- _Listado proporcionado_:
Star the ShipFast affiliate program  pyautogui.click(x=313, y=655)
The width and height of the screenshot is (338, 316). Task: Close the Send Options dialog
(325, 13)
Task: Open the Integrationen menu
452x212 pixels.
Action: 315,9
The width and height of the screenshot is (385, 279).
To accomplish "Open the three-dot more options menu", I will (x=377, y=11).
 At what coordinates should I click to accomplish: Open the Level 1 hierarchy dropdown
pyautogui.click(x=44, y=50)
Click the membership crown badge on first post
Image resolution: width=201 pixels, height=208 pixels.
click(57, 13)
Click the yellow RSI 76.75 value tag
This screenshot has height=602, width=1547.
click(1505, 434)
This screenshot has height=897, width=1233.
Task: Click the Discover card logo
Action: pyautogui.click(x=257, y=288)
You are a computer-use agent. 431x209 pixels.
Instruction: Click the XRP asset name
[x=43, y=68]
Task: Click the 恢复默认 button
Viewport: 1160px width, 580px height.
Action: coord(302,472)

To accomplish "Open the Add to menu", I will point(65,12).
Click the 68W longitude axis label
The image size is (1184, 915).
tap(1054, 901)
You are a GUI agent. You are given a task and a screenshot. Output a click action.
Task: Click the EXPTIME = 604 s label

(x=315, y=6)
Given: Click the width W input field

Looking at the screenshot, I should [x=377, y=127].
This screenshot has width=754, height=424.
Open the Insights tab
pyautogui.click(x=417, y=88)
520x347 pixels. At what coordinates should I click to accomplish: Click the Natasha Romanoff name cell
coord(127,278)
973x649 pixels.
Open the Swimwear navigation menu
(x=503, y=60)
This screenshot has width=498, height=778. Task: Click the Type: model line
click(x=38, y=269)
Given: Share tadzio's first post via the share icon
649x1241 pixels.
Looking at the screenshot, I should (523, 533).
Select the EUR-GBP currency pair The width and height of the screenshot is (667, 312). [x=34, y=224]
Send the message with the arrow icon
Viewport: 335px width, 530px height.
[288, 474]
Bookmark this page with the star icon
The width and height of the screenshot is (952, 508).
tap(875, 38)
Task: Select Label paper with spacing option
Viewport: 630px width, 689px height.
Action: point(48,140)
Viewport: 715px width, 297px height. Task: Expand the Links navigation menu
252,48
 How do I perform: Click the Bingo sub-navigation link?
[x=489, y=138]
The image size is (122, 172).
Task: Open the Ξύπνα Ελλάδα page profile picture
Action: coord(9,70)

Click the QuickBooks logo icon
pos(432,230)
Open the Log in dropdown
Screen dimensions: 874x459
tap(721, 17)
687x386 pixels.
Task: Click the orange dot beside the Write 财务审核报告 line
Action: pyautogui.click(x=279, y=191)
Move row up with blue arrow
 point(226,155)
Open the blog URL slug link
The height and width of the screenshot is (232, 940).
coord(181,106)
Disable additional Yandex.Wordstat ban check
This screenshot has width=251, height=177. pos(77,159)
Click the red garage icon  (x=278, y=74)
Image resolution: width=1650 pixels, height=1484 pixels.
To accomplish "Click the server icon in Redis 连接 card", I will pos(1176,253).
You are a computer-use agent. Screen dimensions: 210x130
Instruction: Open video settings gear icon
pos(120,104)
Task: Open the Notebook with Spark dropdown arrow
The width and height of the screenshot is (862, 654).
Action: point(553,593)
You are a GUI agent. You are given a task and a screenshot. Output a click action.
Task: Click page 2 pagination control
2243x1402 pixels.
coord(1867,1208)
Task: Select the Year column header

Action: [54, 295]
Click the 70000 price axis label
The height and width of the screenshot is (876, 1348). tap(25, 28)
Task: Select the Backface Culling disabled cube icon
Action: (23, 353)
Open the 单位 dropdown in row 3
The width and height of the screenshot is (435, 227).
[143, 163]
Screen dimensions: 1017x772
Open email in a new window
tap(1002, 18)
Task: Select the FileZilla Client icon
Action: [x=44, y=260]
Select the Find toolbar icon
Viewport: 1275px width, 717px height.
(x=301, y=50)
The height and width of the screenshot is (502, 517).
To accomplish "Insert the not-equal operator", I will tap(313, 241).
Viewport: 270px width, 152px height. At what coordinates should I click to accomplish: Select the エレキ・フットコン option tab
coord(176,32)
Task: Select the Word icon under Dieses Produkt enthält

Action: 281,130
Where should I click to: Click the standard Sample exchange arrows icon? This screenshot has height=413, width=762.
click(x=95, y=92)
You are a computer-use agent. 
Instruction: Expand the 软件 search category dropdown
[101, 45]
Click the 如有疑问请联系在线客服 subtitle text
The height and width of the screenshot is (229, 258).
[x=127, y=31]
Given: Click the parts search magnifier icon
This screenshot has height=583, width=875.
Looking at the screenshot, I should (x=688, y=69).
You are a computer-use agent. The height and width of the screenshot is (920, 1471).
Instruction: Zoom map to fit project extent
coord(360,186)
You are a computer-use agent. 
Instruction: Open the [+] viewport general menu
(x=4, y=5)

- _Ejercicio escrito_:
Copia sin cambios el tramo del listado que va desde la línea que contiene "Task: Select the Year column header" hasta la línea que contiene "click(x=95, y=92)", ambas incluidas.

- _Solución del problema_:
Task: Select the Year column header

Action: [54, 295]
Click the 70000 price axis label
The height and width of the screenshot is (876, 1348). tap(25, 28)
Task: Select the Backface Culling disabled cube icon
Action: (23, 353)
Open the 单位 dropdown in row 3
The width and height of the screenshot is (435, 227).
[143, 163]
Screen dimensions: 1017x772
Open email in a new window
tap(1002, 18)
Task: Select the FileZilla Client icon
Action: [x=44, y=260]
Select the Find toolbar icon
Viewport: 1275px width, 717px height.
(x=301, y=50)
The height and width of the screenshot is (502, 517).
To accomplish "Insert the not-equal operator", I will tap(313, 241).
Viewport: 270px width, 152px height. At what coordinates should I click to accomplish: Select the エレキ・フットコン option tab
coord(176,32)
Task: Select the Word icon under Dieses Produkt enthält

Action: 281,130
Where should I click to: Click the standard Sample exchange arrows icon? This screenshot has height=413, width=762.
click(x=95, y=92)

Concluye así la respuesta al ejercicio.